» **Data**
* * *

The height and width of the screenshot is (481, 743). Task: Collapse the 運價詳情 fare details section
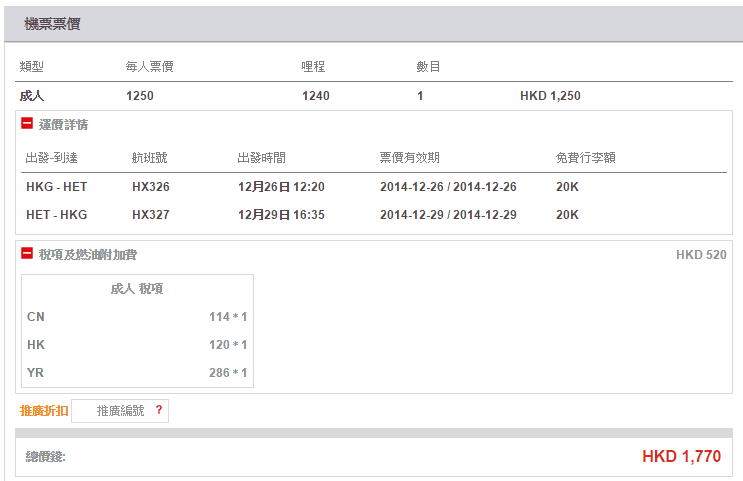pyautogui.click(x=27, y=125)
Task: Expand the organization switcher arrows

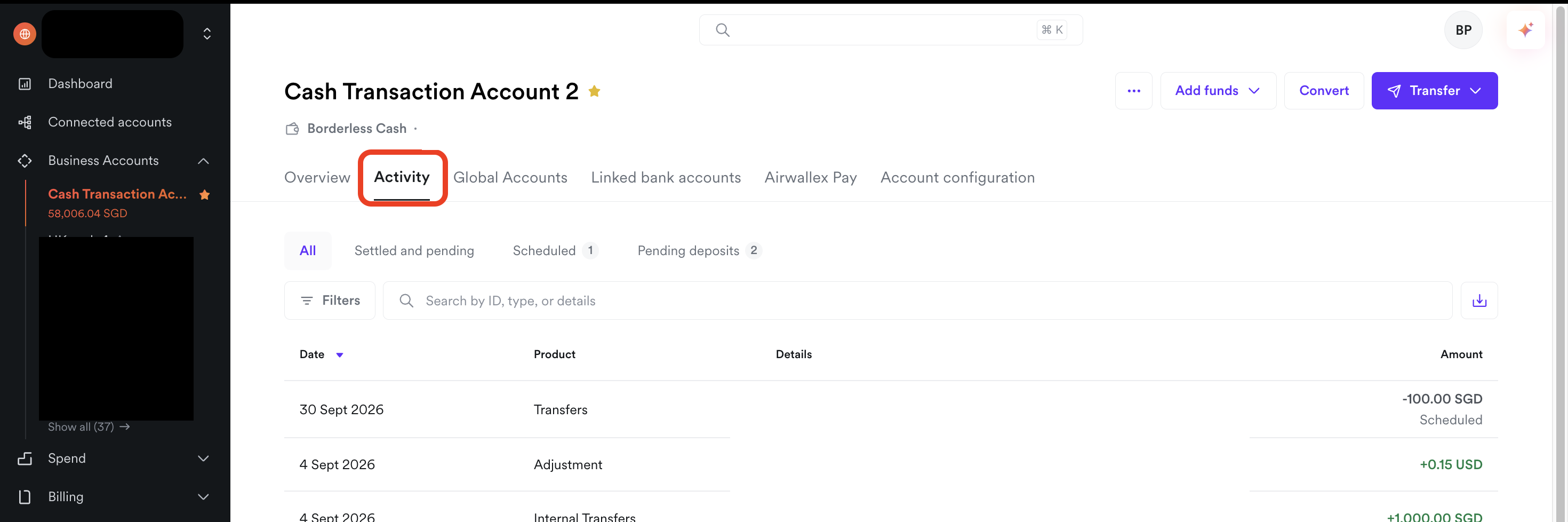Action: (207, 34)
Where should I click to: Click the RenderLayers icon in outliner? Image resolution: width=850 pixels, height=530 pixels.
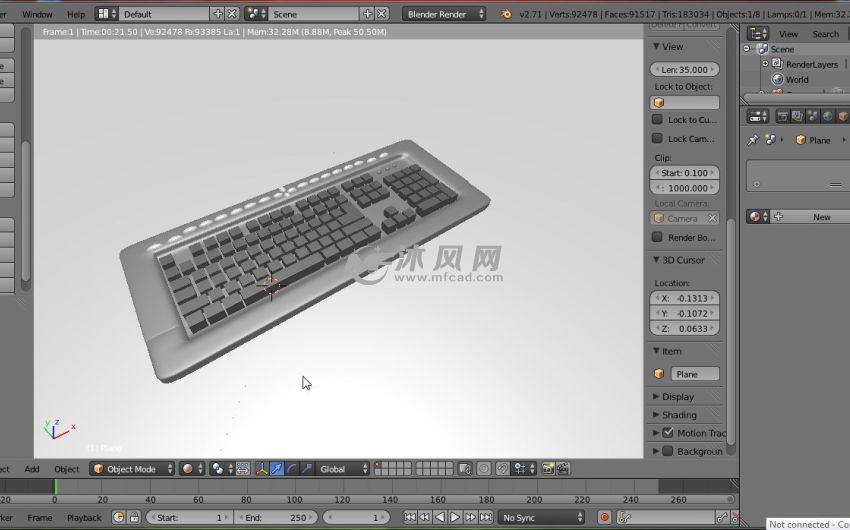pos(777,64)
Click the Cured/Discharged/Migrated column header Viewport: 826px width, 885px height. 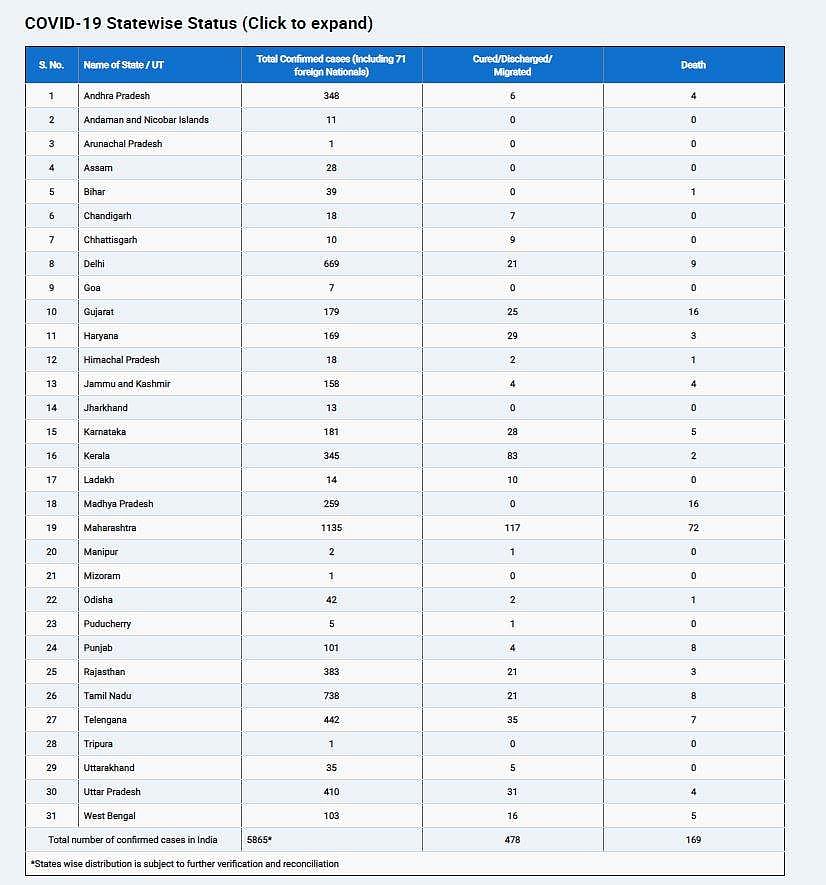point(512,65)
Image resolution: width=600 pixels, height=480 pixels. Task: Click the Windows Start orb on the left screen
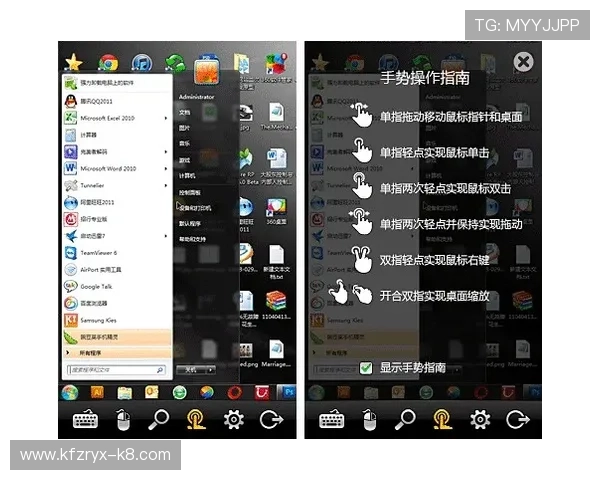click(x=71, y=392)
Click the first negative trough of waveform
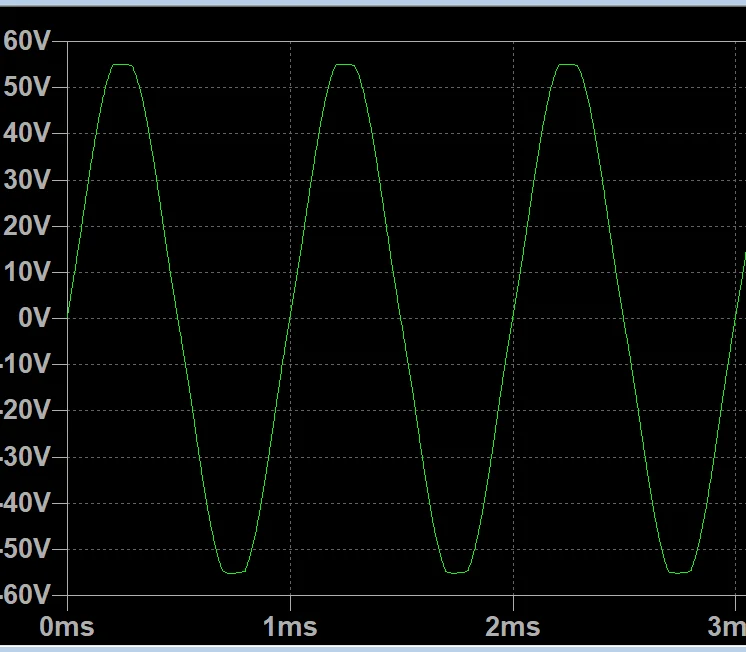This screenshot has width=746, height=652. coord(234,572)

* * *

» **Exercise objective**
Please copy exactly the lines from the one containing "Image resolution: width=600" through the last line of the records above, both included, and leave out any pictures.

» **Response**
Image resolution: width=600 pixels, height=480 pixels. Task: Click the Windows Start orb on the left screen
click(x=71, y=392)
Click the first negative trough of waveform
This screenshot has width=746, height=652. coord(234,572)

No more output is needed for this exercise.